Some families are fine with the thought of having a loved one's body cremated. Others find the idea uncomfortable. Whether you decide to bury a loved one's remains or have their ashes enclosed in an urn should be based upon your loved one's final wishes. If you're unsure of how he or she wants to be remembered, you should consider the pros and cons of both burial and cremation:
Cremation Is More Economical
Having a loved one's remains cremated is typically much less expensive than burial. Direct cremation cuts out the cost of embalming, opening the grave, purchasing casket, getting a grave plot, and buying a graveliner. If budget is an issue, talk to Distinctive Life Cremations and Funerals about having a cremation funeral service.
Burial May Be More Fitting With Your Religion
Depending upon your religion, burial may be a more suitable tradition than cremation.
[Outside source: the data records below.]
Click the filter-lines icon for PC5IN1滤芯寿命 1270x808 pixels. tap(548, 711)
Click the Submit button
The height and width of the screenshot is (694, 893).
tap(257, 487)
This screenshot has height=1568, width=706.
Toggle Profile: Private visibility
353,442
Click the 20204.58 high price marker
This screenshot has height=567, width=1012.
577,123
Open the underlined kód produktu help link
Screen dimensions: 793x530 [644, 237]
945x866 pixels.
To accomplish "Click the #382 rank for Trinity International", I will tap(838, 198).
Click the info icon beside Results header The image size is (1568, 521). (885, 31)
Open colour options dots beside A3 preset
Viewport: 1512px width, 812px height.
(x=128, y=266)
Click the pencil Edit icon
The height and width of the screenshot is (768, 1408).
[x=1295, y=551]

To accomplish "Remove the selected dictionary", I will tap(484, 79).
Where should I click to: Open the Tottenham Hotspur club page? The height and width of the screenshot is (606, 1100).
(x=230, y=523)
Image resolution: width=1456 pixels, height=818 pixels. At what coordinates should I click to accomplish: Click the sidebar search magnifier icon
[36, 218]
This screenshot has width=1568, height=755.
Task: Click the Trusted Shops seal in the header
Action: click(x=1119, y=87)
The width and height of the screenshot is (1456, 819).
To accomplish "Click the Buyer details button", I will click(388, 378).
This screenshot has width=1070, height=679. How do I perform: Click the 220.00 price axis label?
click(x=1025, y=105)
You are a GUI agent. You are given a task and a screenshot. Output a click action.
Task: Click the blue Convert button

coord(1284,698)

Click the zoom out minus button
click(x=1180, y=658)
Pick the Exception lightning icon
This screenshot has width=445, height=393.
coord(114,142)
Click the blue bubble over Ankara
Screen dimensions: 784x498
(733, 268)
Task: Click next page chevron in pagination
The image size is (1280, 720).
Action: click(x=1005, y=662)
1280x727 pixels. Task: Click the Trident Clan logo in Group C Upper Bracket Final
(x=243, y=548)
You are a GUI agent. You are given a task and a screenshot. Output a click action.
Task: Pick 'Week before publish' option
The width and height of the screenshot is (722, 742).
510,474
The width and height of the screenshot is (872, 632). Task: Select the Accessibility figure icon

Many Christians feel that burial is more fitting because it symbolizes the internment and resurrection of Christ. Other religions, however, such as Hinduism, have always accepted cremation as a suitable way to send a loved one into the next world.
Cremated Remains Are Easier to Transport
When a loved one dies far from home, such as in another country, having them cremated may be the easiest way of bringing them home. Cremated remains are much more portable and many states have no laws regarding the scattering of ashes.
Burial May Be More Ceremonial
While it's possible to plan a detailed cremation funeral service, most burial ceremonies are more in-depth. Burials may include a viewing, a visitation, and a graveside service, while it's often standard for a cremation service to just have visitation with the family.